━━━━━ DATASET ENTRIES

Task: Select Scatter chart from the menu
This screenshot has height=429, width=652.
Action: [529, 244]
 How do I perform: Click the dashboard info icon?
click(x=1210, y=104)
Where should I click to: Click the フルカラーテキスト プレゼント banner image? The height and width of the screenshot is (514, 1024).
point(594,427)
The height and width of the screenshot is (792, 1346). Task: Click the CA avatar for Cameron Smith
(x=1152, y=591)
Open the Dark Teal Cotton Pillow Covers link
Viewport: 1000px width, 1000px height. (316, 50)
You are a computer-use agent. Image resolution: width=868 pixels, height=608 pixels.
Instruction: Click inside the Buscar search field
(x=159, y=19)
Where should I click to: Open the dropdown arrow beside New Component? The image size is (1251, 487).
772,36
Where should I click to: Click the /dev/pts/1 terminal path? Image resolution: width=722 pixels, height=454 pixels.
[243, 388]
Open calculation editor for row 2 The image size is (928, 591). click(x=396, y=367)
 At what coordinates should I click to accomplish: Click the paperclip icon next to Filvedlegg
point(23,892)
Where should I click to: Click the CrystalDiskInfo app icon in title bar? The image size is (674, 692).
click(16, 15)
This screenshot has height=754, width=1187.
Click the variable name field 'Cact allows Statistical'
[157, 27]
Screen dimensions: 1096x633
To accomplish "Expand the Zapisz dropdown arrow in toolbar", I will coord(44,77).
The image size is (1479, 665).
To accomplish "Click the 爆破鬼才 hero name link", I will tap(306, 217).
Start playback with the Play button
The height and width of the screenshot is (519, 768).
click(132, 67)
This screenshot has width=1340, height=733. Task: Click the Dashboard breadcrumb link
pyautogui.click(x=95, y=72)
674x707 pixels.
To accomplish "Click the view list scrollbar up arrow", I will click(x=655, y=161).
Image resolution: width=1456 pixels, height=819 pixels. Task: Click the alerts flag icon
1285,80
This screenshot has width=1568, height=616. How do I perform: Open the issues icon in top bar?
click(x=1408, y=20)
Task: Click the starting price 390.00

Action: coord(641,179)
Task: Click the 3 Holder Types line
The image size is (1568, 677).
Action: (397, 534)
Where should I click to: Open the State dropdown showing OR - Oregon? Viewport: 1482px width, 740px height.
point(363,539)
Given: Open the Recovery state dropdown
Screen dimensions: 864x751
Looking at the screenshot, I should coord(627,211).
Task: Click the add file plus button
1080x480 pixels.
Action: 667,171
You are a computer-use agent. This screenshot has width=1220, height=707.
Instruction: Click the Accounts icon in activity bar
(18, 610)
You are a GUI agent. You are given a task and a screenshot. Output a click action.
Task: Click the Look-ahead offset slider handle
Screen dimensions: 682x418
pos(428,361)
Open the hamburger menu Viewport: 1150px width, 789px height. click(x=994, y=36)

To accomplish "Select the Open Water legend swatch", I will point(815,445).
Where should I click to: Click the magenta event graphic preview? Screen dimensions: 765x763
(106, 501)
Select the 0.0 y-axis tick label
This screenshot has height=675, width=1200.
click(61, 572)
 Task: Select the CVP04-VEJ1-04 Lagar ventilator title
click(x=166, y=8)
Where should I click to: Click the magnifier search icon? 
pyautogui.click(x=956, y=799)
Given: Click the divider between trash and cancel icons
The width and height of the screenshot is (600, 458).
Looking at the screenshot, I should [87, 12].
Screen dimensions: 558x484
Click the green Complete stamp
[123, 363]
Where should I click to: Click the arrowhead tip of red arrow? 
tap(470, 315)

━━━━━━━━━━

(WORK TO COMPLETE) Your task is to copy every entry above, exactly as written.

(OUTPUT BELOW)
Task: Select Scatter chart from the menu
This screenshot has height=429, width=652.
Action: [529, 244]
 How do I perform: Click the dashboard info icon?
click(x=1210, y=104)
Where should I click to: Click the フルカラーテキスト プレゼント banner image? The height and width of the screenshot is (514, 1024).
point(594,427)
The height and width of the screenshot is (792, 1346). Task: Click the CA avatar for Cameron Smith
(x=1152, y=591)
Open the Dark Teal Cotton Pillow Covers link
Viewport: 1000px width, 1000px height. (316, 50)
You are a computer-use agent. Image resolution: width=868 pixels, height=608 pixels.
Instruction: Click inside the Buscar search field
(x=159, y=19)
Where should I click to: Open the dropdown arrow beside New Component? The image size is (1251, 487).
772,36
Where should I click to: Click the /dev/pts/1 terminal path? Image resolution: width=722 pixels, height=454 pixels.
[243, 388]
Open calculation editor for row 2 The image size is (928, 591). click(x=396, y=367)
 At what coordinates should I click to accomplish: Click the paperclip icon next to Filvedlegg
point(23,892)
Where should I click to: Click the CrystalDiskInfo app icon in title bar? The image size is (674, 692).
click(16, 15)
This screenshot has height=754, width=1187.
Click the variable name field 'Cact allows Statistical'
[157, 27]
Screen dimensions: 1096x633
To accomplish "Expand the Zapisz dropdown arrow in toolbar", I will coord(44,77).
The image size is (1479, 665).
To accomplish "Click the 爆破鬼才 hero name link", I will tap(306, 217).
Start playback with the Play button
The height and width of the screenshot is (519, 768).
click(132, 67)
This screenshot has width=1340, height=733. Task: Click the Dashboard breadcrumb link
pyautogui.click(x=95, y=72)
674x707 pixels.
To accomplish "Click the view list scrollbar up arrow", I will click(x=655, y=161).
Image resolution: width=1456 pixels, height=819 pixels. Task: Click the alerts flag icon
1285,80
This screenshot has width=1568, height=616. How do I perform: Open the issues icon in top bar?
click(x=1408, y=20)
Task: Click the starting price 390.00

Action: coord(641,179)
Task: Click the 3 Holder Types line
The image size is (1568, 677).
Action: (397, 534)
Where should I click to: Open the State dropdown showing OR - Oregon? Viewport: 1482px width, 740px height.
point(363,539)
Given: Open the Recovery state dropdown
Screen dimensions: 864x751
Looking at the screenshot, I should coord(627,211).
Task: Click the add file plus button
1080x480 pixels.
Action: 667,171
You are a computer-use agent. This screenshot has width=1220, height=707.
Instruction: Click the Accounts icon in activity bar
(18, 610)
You are a GUI agent. You are given a task and a screenshot. Output a click action.
Task: Click the Look-ahead offset slider handle
Screen dimensions: 682x418
pos(428,361)
Open the hamburger menu Viewport: 1150px width, 789px height. click(x=994, y=36)

To accomplish "Select the Open Water legend swatch", I will point(815,445).
Where should I click to: Click the magenta event graphic preview? Screen dimensions: 765x763
(106, 501)
Select the 0.0 y-axis tick label
This screenshot has height=675, width=1200.
click(61, 572)
 Task: Select the CVP04-VEJ1-04 Lagar ventilator title
click(x=166, y=8)
Where should I click to: Click the magnifier search icon? 
pyautogui.click(x=956, y=799)
Given: Click the divider between trash and cancel icons
The width and height of the screenshot is (600, 458).
Looking at the screenshot, I should [87, 12].
Screen dimensions: 558x484
Click the green Complete stamp
[123, 363]
Where should I click to: Click the arrowhead tip of red arrow? 
tap(470, 315)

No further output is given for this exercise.